Limitations and Strengths of the Study
- The study has the strength of its longitudinality, characteristic of work in general medicine [61], together with the difficulty of following patients throughout the disease to verify that they do not developed symptoms.
- It has the limitations of being a retrospective design, and that the symptom expression data depend on the individual’s own ability to detect their infection. A recent publication noted that half of the British respondents were unable to identify the key symptoms of COVID-19 (fever, cough, and loss of smell and taste) [62]. For all this, some researchers consider the term asymptomatic problematic. When it is said that there are 40% asymptomatic, it actually means that there are 40% of people with an infection mild enough so that they do not indicate any symptoms to their doctor; it is perhaps a minor distinction, but an important one.
- The limitations of the PCR test (oropharyngeal). It is the test that is considered gold-standard; it is based on the determination of the RNA of the nucleocapsid. If there are fragments of the SARS-CoV-2 RNA, they replicate as many times as necessary to give a result. If the viral load is high, few Ct are required, less than twenty. If there is little viral nucleic material, 35 and 40 Ct may be required. But, it even tests positive if the viral quantity is irrelevant and the patient can no longer infect. That is to say, it can give false positives, in the sense of giving positive certain because there is materially SARS-CoV-2 nucleic acid but that such presence is irrelevant because it is so small that it cannot infect [46, 63]. On the other hand, positivity depends on the presence of enough viruses to trigger a positive test, which may depend on the test site and timing. Strength of the study was the fact that it was based on the routine assistance of the GP, so that patients were seen in the first days of the onset of symptoms. The highest percentage of virus detection (89%) has been reported to be nasopharyngeal sampling between 0 and 4 days after the onset of symptoms, decreasing to 54% after 10 to 14 days [64].

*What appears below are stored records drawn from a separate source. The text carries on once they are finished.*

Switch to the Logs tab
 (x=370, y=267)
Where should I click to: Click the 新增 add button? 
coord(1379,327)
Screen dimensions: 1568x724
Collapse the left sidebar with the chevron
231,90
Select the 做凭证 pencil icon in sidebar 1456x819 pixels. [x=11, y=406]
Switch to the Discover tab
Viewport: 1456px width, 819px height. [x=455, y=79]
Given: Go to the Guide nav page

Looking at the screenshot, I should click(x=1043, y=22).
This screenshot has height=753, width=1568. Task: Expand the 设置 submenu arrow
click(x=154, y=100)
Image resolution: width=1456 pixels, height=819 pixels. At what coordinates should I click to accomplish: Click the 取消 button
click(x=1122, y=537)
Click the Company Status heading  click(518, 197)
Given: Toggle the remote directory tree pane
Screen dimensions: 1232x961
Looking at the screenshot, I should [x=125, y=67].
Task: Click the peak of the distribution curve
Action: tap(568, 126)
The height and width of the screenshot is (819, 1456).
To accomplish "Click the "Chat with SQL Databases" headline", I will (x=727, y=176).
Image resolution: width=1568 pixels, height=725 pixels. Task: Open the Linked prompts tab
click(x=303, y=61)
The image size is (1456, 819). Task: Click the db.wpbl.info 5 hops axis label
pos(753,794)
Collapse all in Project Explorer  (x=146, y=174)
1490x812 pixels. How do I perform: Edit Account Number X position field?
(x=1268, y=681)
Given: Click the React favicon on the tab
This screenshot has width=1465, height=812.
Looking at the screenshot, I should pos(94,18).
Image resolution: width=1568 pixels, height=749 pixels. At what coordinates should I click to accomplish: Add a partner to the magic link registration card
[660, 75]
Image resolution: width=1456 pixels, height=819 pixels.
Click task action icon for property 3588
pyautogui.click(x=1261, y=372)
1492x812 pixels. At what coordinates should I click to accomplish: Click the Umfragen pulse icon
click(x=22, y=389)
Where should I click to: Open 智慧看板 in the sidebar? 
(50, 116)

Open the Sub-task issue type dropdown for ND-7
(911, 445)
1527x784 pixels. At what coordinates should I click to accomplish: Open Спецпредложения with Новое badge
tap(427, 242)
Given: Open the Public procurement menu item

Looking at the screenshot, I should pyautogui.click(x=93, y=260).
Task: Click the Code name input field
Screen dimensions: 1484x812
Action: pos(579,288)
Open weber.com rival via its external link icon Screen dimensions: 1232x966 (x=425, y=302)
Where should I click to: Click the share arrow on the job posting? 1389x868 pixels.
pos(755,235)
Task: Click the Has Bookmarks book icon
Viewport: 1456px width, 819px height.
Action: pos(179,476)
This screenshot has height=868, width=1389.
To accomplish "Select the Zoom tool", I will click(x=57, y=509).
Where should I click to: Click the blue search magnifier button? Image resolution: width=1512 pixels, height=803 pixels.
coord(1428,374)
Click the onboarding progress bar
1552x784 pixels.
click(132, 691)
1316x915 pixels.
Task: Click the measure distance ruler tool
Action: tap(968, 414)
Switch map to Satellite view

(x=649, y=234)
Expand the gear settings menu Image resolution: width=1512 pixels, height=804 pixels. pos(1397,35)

In addition, the proportion of asymptomatic infections could be even higher, as the PCR test could miss some cases. Cases of patients with SARS-CoV-2 infection with negative PCR results and no symptoms have been reported using an antibody test. Therefore, PCR and appropriate serological tests should probably be used in conjunction, for an accurate estimate of the proportion asymptomatic. However, serological tests have limitations and vary in their specificity and sensitivity. Furthermore, their results may also be confounded by previously existing antibodies against SARS- CoV, MERS-CoV, or the common cold coronaviruses [65, 66, 67].
Conclusion
The true burden of asymptomatic disease is not yet known, but it is emerging as both PCR and antibody tests to establish seroprevalence have become more available. In the context of general medicine in Toledo (Spain), during March-November 2020, we found a prevalence of asymptomatic patients of 23% and of subclinical disease (sum of true and presymptomatic asymptomatic patients) of 36%. Being an asymptomatic COVID-19 patient vs. symptomatic, it was associated with being younger and having more exposure to known contacts, mainly family and social. Even though the symptomatic-asymptomatic dichotomy is actually false; Forgets very mild patients, who have not yet developed symptoms or who are unable to report them. However, its study is essential to understand the transmission of the coronavirus and thus establish more effective measures against the pandemic. In any case, the contribution of presymptomatic and asymptomatic infections to transmission implies that combined prevention measures (hand hygiene, masks, testing, tracking, isolation and distancing) will continue to be necessary in the future. The focus of testing programs for SARS-CoV-2 should be expanded substantially to include people who do not have symptoms of COVID-19. This would be especially justified in all household contacts of young people.